Now, you’re ready to fill out scholarships, but what should you have on hand?
- Transcript (both official and unofficial) and in hard and electronic formats
- College acceptance letter
- Letter/s of recommendation
- FAFSA report (know your EFC, Expected Family Contribution)
- Official ACT/SAT reports
- Resume (at the very least, compile a listing of community service, leadership roles, extracurricular involvement, awards earned, GPA and test scores). I can’t emphasize enough just how much these items will be asked for – over and over – in every single application. Start keeping records your freshman year, if possible. If you’re a 4-H or FFA kid, your record book or SAE should come in super handy here!
- A good, clear headshot of you (looking professional!)
If you’re starting to feel like you need an assistant, I feel you. That’s where Google Doc saved the day. Maybe you prefer an old school notebook or some other format, but a shared electronic platform worked for our family. It’s where we tracked applications, requirements, due dates, contact information and if it was awarded or not. For those scholarships received, we created a separate document to track GPA, funding disbursement due dates and thank you’s written. Plus, it was easier to set due dates in the document than nag my kid to death to finish them. We used a color-coding system to show pending (yellow), awarded (green), denied (red) and in-progress (maroon).
- Fields for prospective scholarships: scholarship name, amount, how awarded, website, date opens, mom due date (!), due date, notify date, essay, recommendation, contact name, contact email/phone, awarded (yes/no)
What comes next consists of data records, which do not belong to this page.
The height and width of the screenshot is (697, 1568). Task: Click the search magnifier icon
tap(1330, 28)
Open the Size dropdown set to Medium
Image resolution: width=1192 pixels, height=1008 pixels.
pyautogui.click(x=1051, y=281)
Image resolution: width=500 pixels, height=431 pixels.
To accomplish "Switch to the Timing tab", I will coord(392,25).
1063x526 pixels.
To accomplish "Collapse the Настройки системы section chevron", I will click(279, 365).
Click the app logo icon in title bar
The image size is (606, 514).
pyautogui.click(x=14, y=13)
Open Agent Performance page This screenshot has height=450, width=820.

- Fields for awarded scholarships: scholarship name, amount, number of payments and amounts of each, academic requirements, due dates for requirements, contact name/address/email, web portal (if one) for the scholarship, thank you sent.
If you’ve made it this far, I feel like I should give YOU a scholarship! Here’s my final tips.
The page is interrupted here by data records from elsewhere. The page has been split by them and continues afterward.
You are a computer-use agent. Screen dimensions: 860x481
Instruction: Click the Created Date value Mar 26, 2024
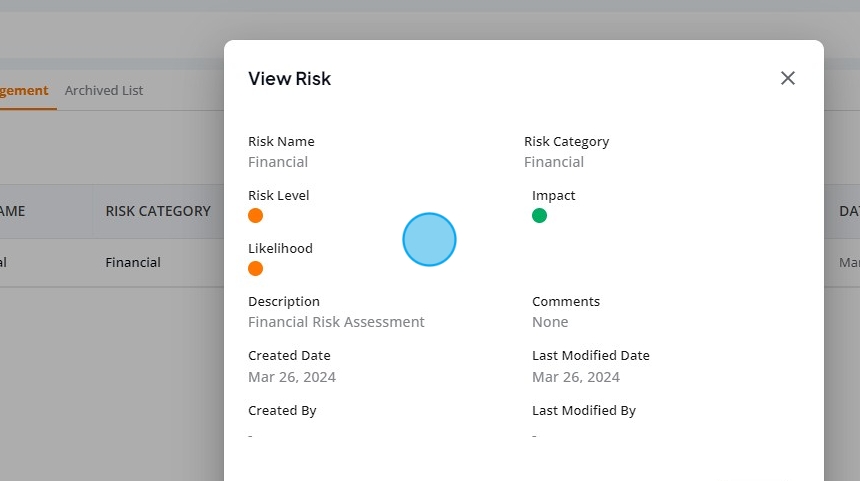292,377
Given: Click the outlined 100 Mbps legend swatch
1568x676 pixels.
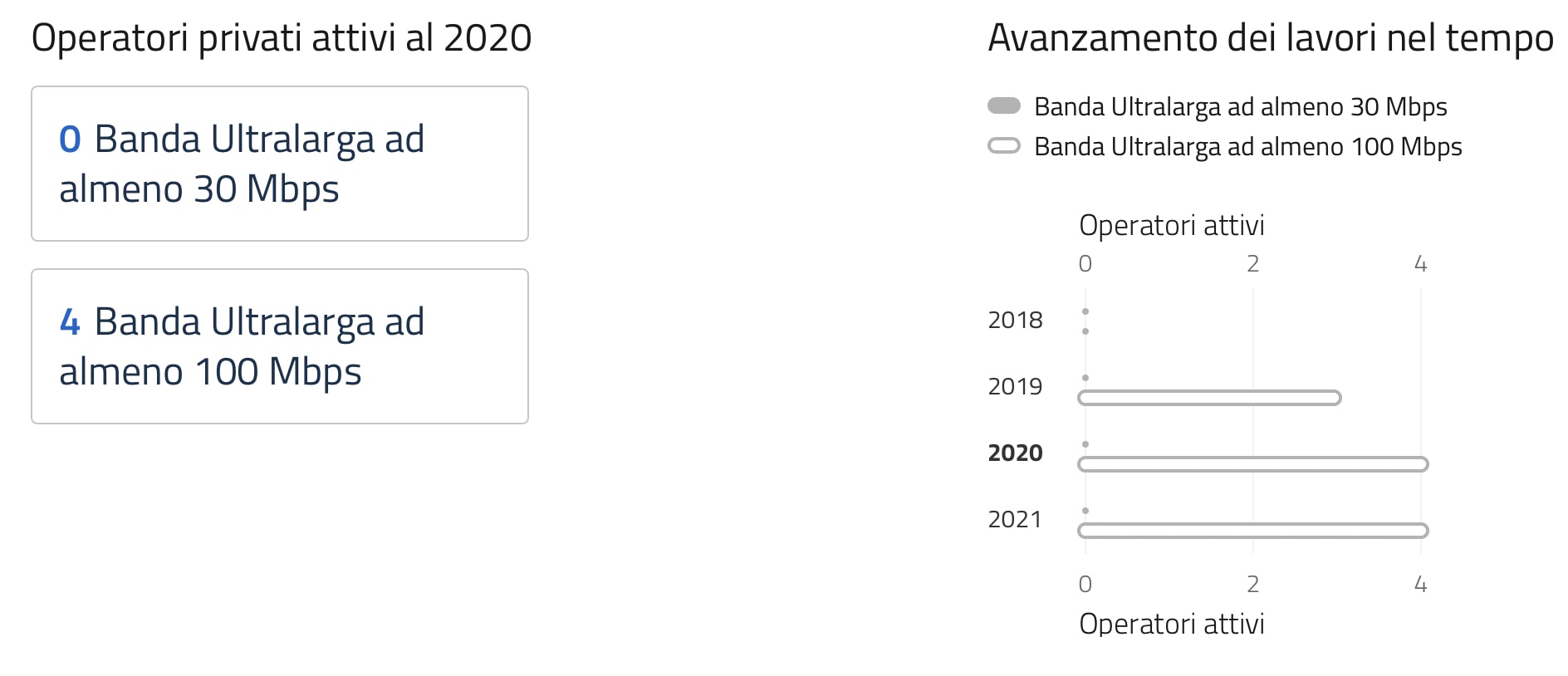Looking at the screenshot, I should (x=1003, y=146).
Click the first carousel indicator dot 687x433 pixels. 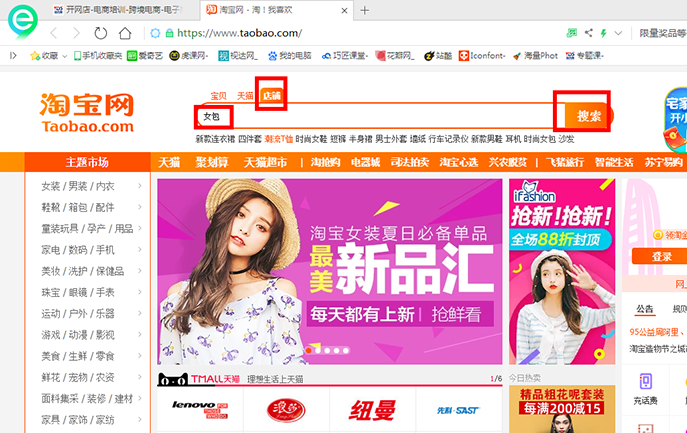309,350
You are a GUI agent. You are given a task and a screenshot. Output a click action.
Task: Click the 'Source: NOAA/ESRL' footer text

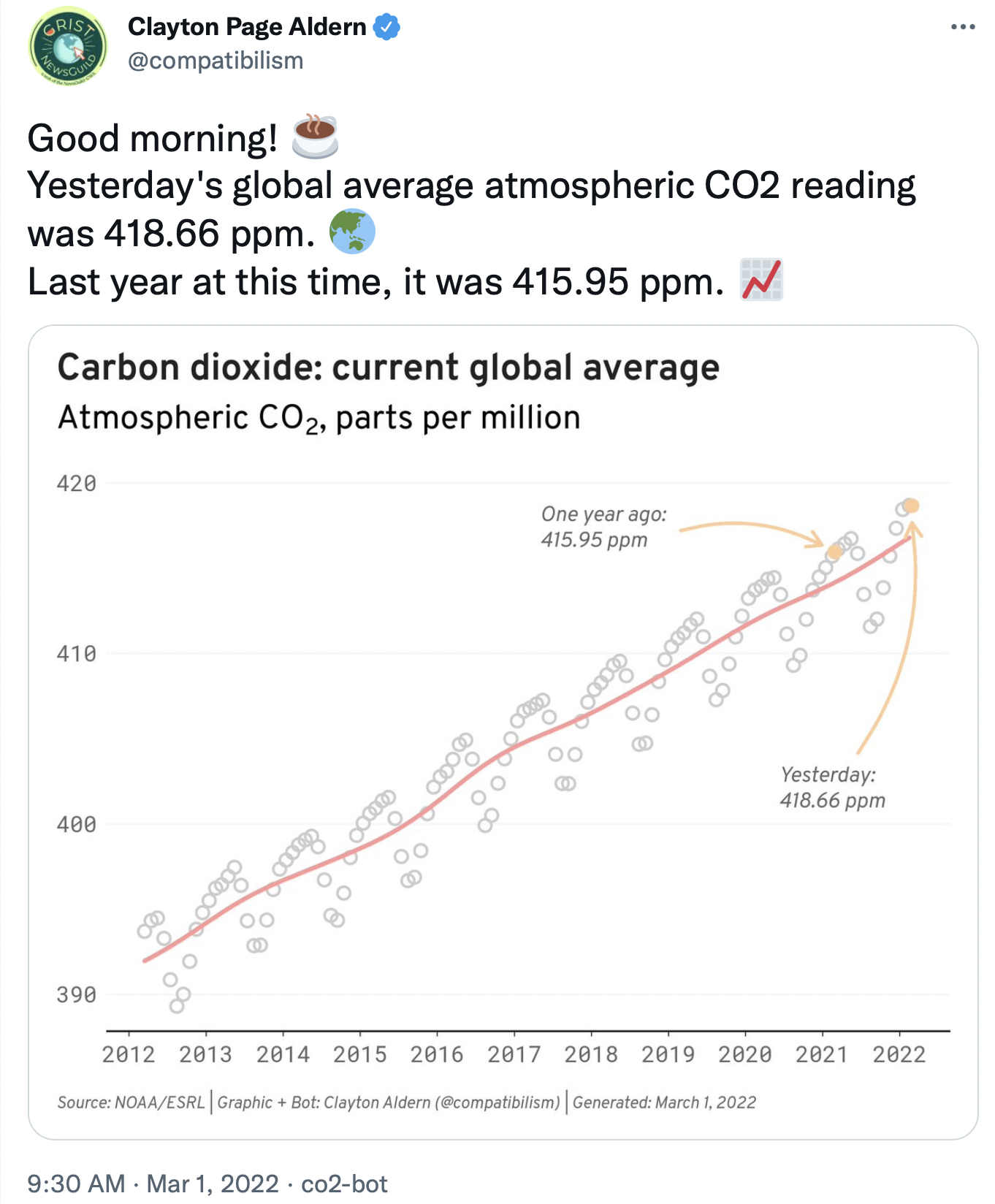(x=131, y=1102)
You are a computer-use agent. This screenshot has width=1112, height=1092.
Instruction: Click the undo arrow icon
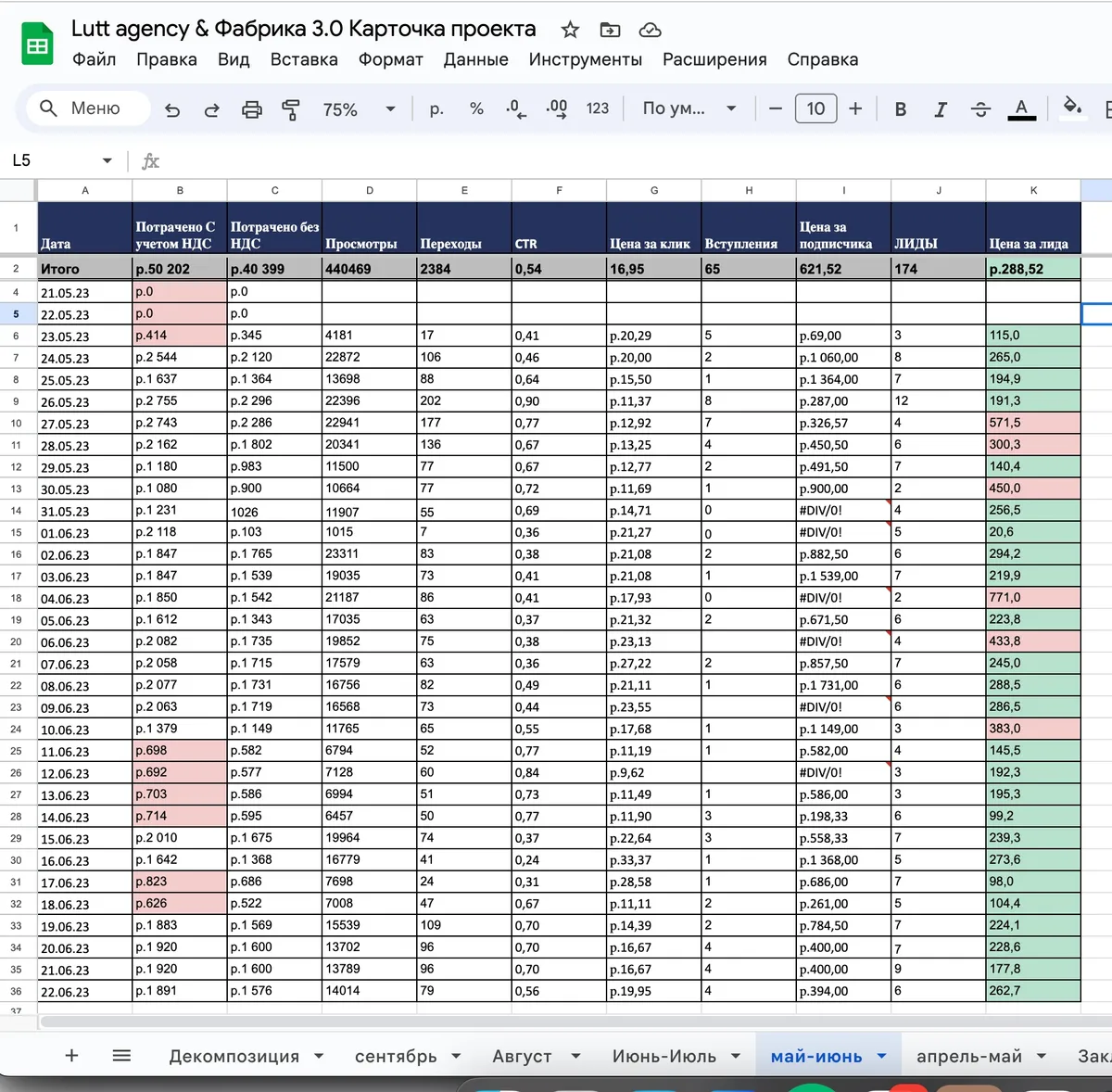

- Read the application requirements and triple check you did them exactly right. Do they want it electronically, stapled or paperclipped, specific font size, typed or handwritten? When the competition is tight, it all comes down to who followed instructions.
- Give yourself time to write/edit/re-write essays. Don’t do them the night before. Trust me when I tell you that reviewers know the amount of effort you put into those. Make them uniquely you and keep a database of past essays. That way you aren’t reinventing the wheel every time!
- $500 scholarships are just as worthy of your time and effort as are the $20,000 ones. After all, when was the last time your hourly rate was $500?! They all add up.
- Read your letters of recommendation to ensure they are accurate and free of grammatical errors. If they are required to be sealed, perhaps ask your counselor to look them over and ensure that for you. Be sure to give those writing the letter ample time to write it. And, definitely write them a letter of thanks and let them know the outcome of the scholarship, if possible.
- Some scholarship committees perform interviews; be prepared. Dress professionally, shake their hand, look them in the eye and consider doing a mock interview before the real one.
- Never, ever, include something that isn’t asked for in the application. You’ll likely be disqualified.
- Make a hard copy or save an electronic copy in a safe place. Keep track of confirmation the application was received.
I know it’s super exciting to receive a scholarship (yay you!), but don’t be discouraged when you get the thin envelope of denial. There are many kids applying and many of them are worthy applicants. Be grateful for the opportunity to apply, put forth your best effort and let the chips fall where they may.
The only scholarship you don’t get, is the one you don’t apply for, right?!